Creatività significa tagliare a fette orizzontali il dolce, ottenere delle sezioni a forma di stella, farcirle con una crema alla panna e mascarpone, ricoprirle con del cemento al gusto di pistacchio.
Il pandoro non può essere lasciato così com’è stato progettato dai maestri pasticceri di Verona. Deve necessariamente essere trasformato in qualcosa di diverso. Qualcosa che ha lo stesso gusto del pandoro, ma che pare brutto chiamare con questo nome. Bicchierini di pandoro al caffè, tiramisù al pandoro, crema al caffè con polvere di pandoro, palline di pandoro con crema al caffè, charlotte di pandoro all’arancia, pandoro fritto.
Ne resterà solo uno
Lo stesso destino è riservato al panettone. Come spiegare altrimenti l’esistenza dei muffin al panettone, della macedonia di panettone, del gran misto di panettone o della fonduta di panettone?
Ho letto una ricetta in cui il panettone veniva usato addirittura come ripieno per una coscia di tacchino. E a giudicare dalla grande quantità di ricette di semifreddi e gelati al torrone, non possiamo escludere da questa analisi lo spacca otturazioni per eccellenza.
Perché anche il torrone non può essere solo sé stesso, ma va inserito in un progetto cosmico più ampio che lo vedrà reincarnarsi l’11 giugno 2013 in una bavarese alla pesca.
Non so spiegare cosa si nasconda dietro a questa tendenza al riuso. Ho combattuto anche io con le cataste di panettoni e pandori, ma ho deciso con coraggio di comprarne solo la quantità che sarei riuscita a consumare, cioè nessuna.
So però che la gola può essere cattiva consigliera. E sotto sotto piace l’idea di avere un numero sufficiente di scatole per fare un tramezzo e ricavare quella camera in più che tanto serviva. Lasciamo che pandori, panettoni e torroni siano solo i compagni felici di quel periodo che va dall’8 dicembre al 6 gennaio. Attendiamoli con la giusta partecipazione e poi, quando tutto è finito, lasciamoli andare.

▸ **CONSEGNA**: Nel testo sui dolci natalizi, elenca tutte le preparazioni a base di pandoro nominate nella frase che termina con «pandoro fritto». I record sono materiale a sé, slegato dal testo.

▸ **DATI GREZZI**:
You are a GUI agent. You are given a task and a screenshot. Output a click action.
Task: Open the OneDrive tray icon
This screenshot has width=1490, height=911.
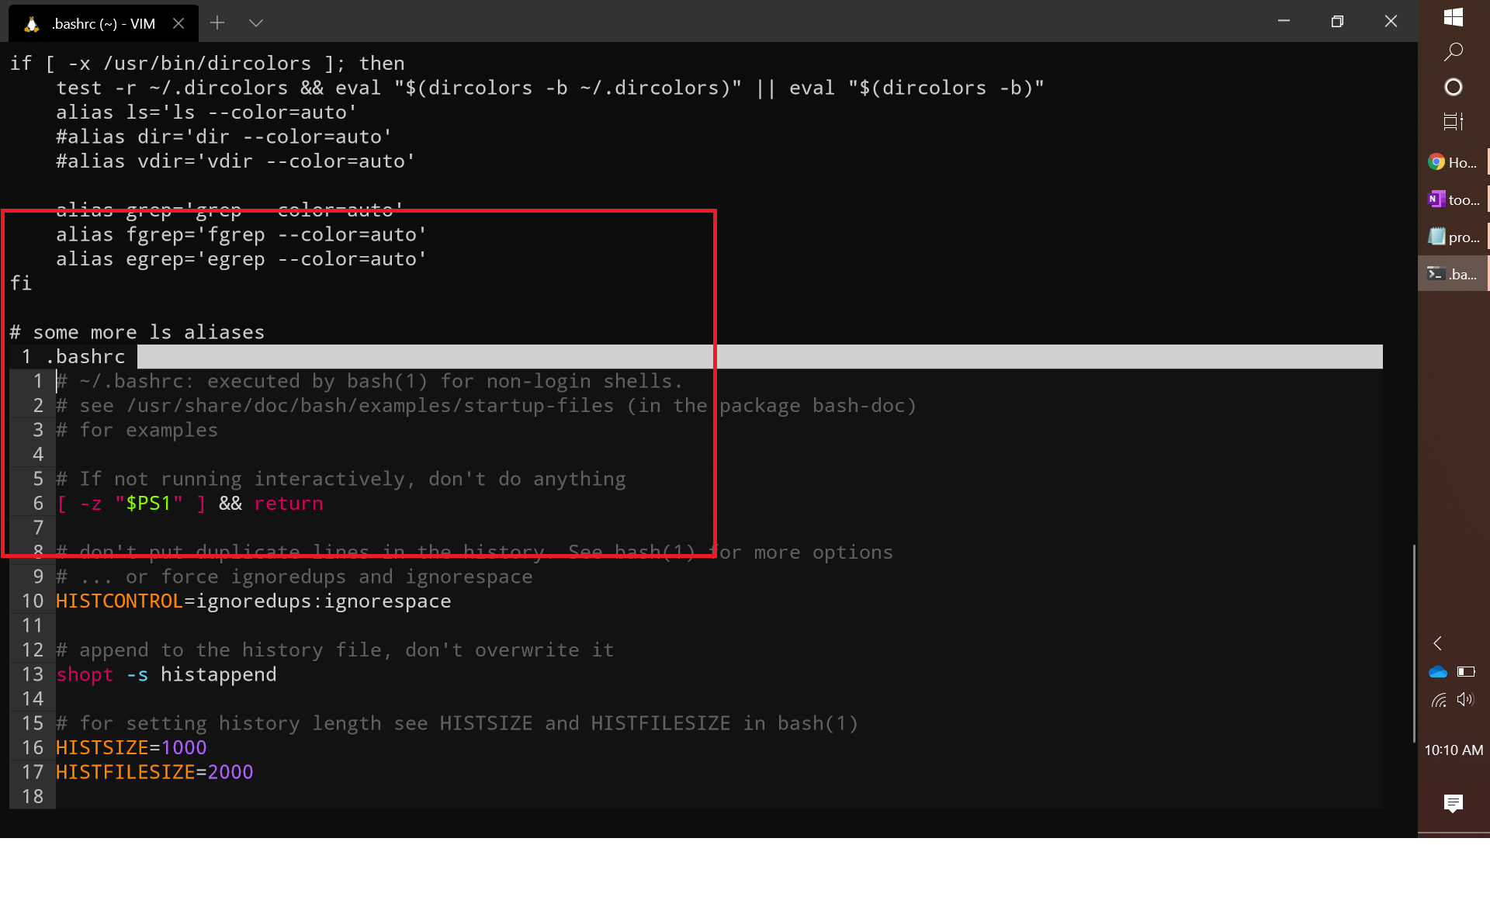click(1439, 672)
--
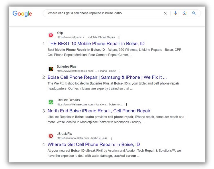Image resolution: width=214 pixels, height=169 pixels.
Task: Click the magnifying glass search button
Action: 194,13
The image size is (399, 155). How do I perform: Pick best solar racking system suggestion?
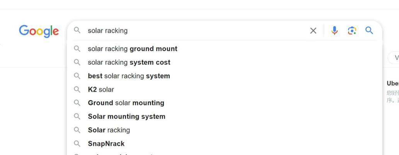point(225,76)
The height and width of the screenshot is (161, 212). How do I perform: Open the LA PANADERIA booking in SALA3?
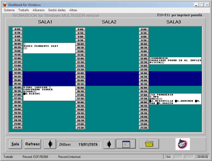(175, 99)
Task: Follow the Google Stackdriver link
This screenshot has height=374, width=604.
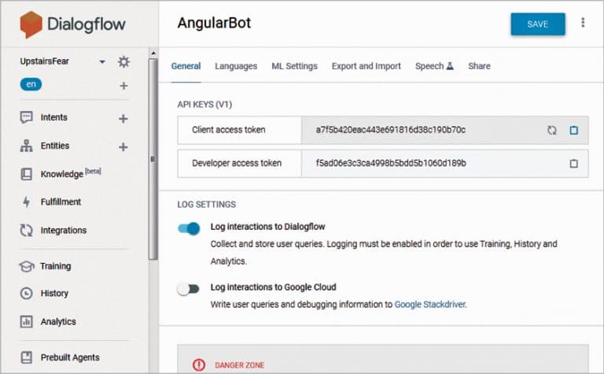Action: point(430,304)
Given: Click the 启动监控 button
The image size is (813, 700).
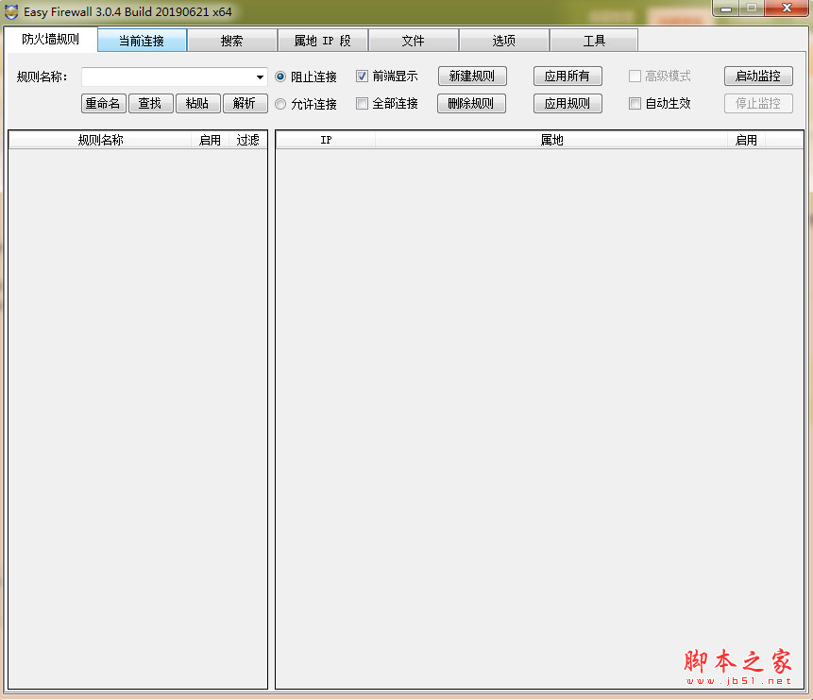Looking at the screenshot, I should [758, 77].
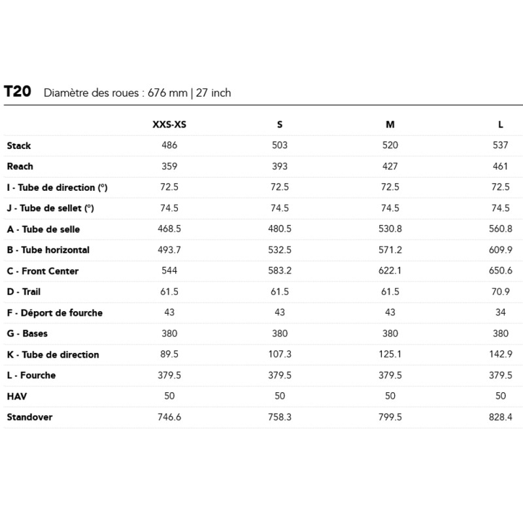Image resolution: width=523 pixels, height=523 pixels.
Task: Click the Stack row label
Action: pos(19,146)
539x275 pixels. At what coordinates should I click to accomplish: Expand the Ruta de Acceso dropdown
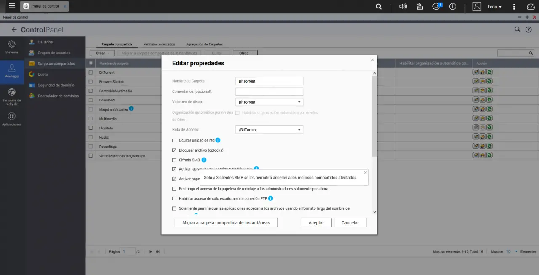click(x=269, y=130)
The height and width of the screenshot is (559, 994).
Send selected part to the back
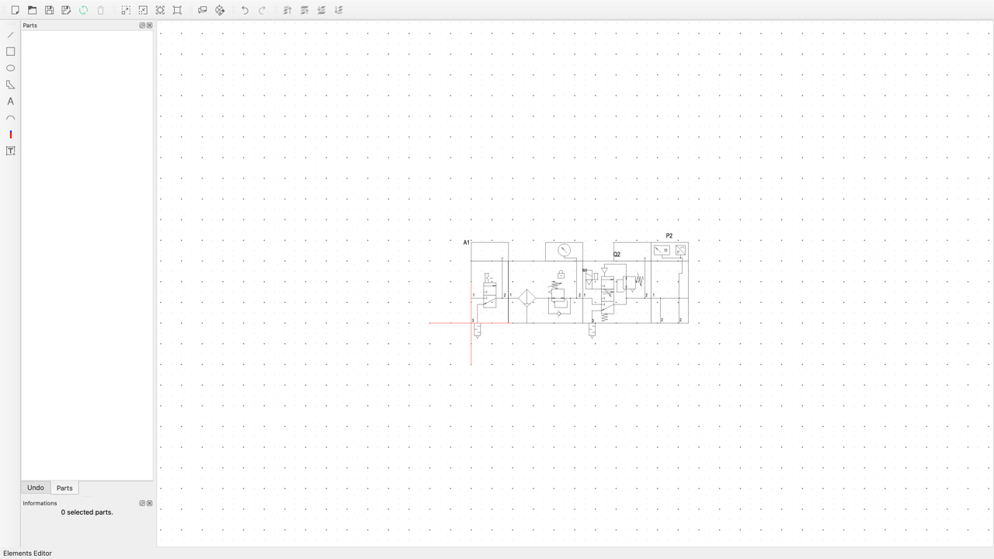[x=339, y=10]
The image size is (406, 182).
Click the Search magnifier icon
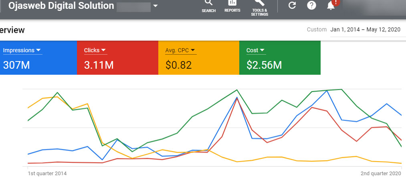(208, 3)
* * *
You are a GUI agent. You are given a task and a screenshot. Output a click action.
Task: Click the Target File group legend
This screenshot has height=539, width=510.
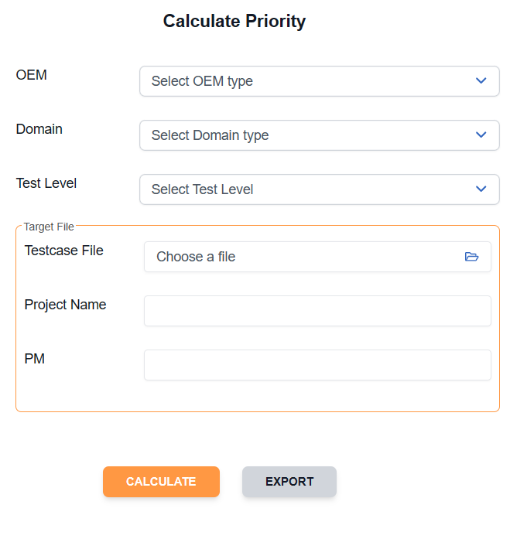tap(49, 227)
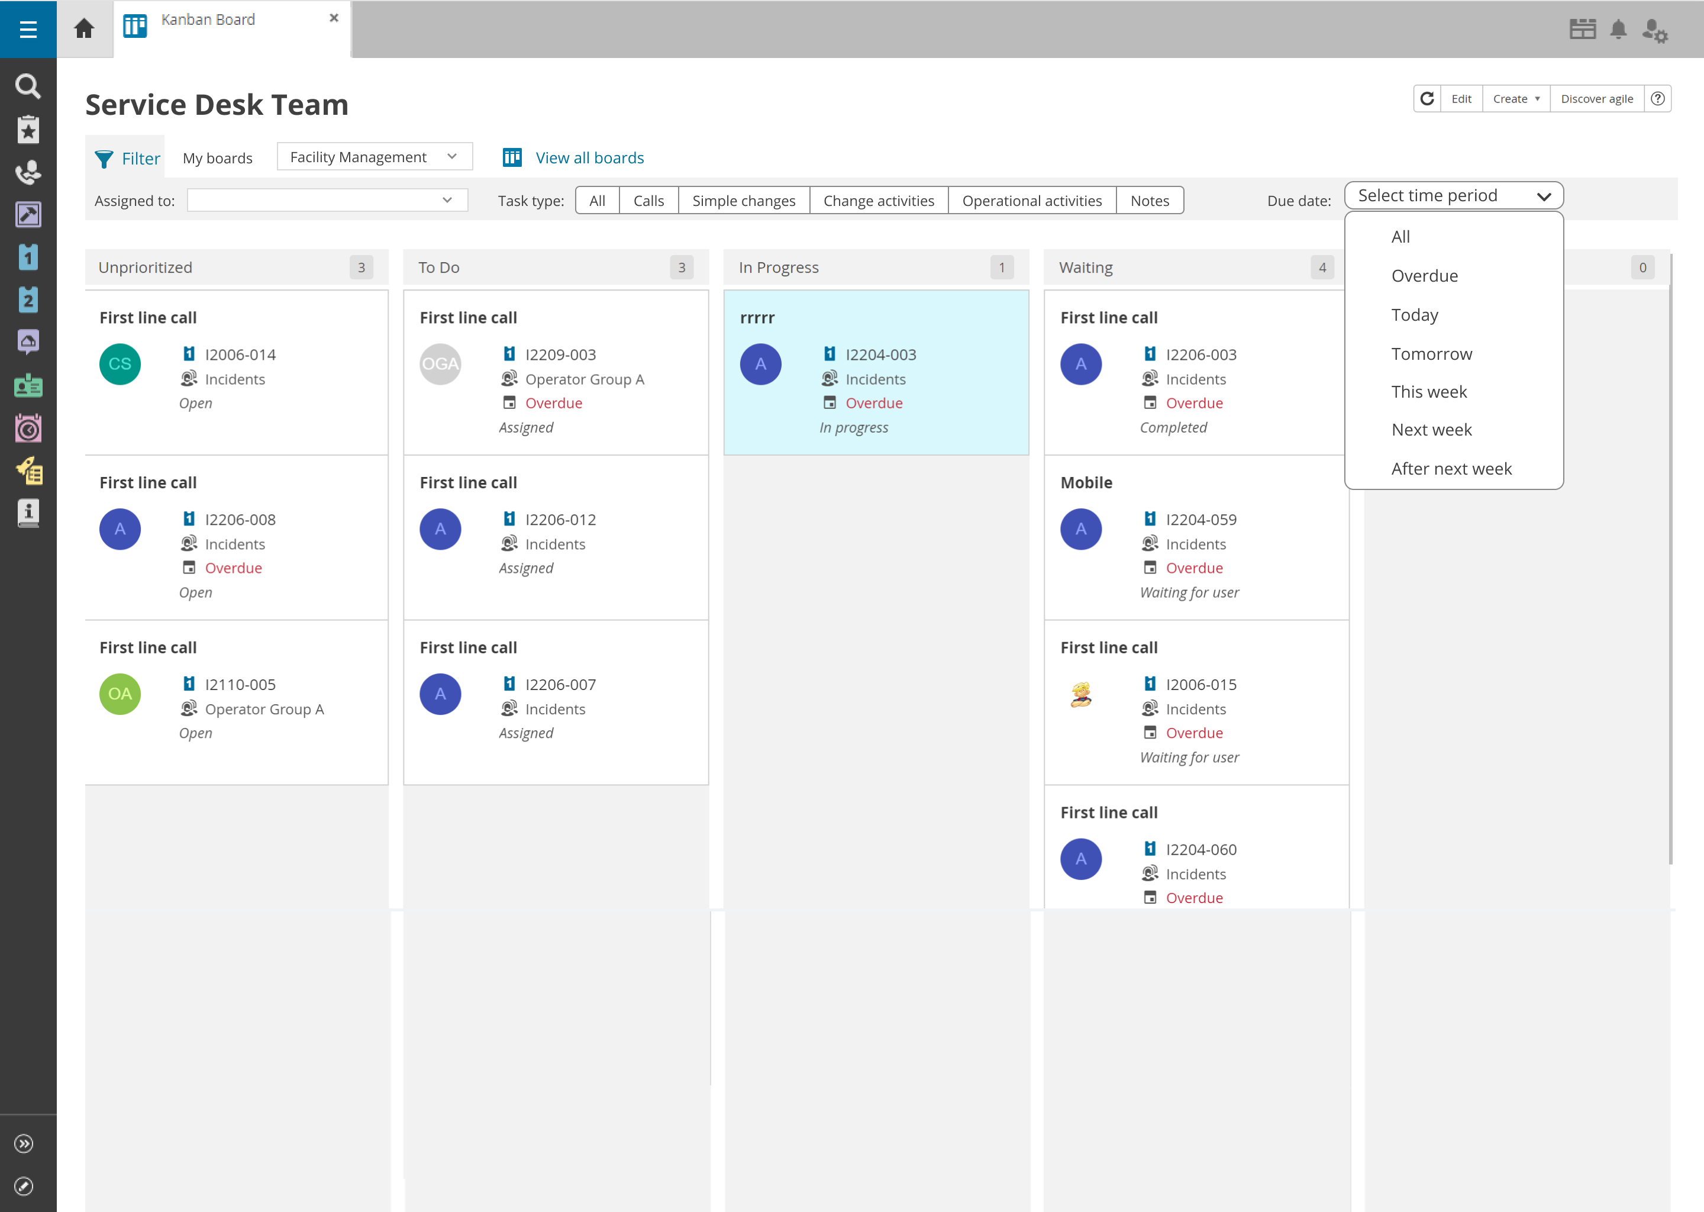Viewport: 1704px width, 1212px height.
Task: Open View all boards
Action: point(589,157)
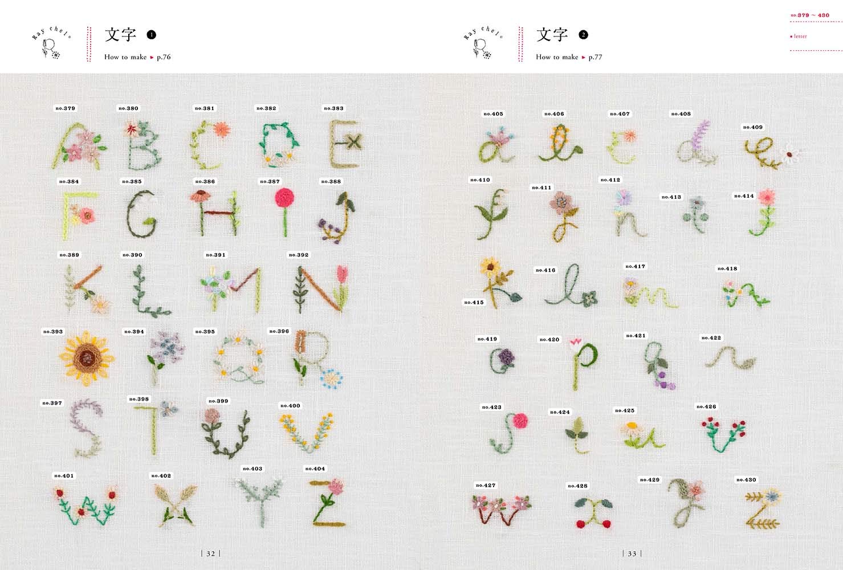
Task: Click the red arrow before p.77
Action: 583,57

▸ **RISPOSTA**:
- Bicchierini di pandoro al caffè
- Tiramisù al pandoro
- Crema al caffè con polvere di pandoro
- Palline di pandoro con crema al caffè
- Charlotte di pandoro all'arancia
- Pandoro fritto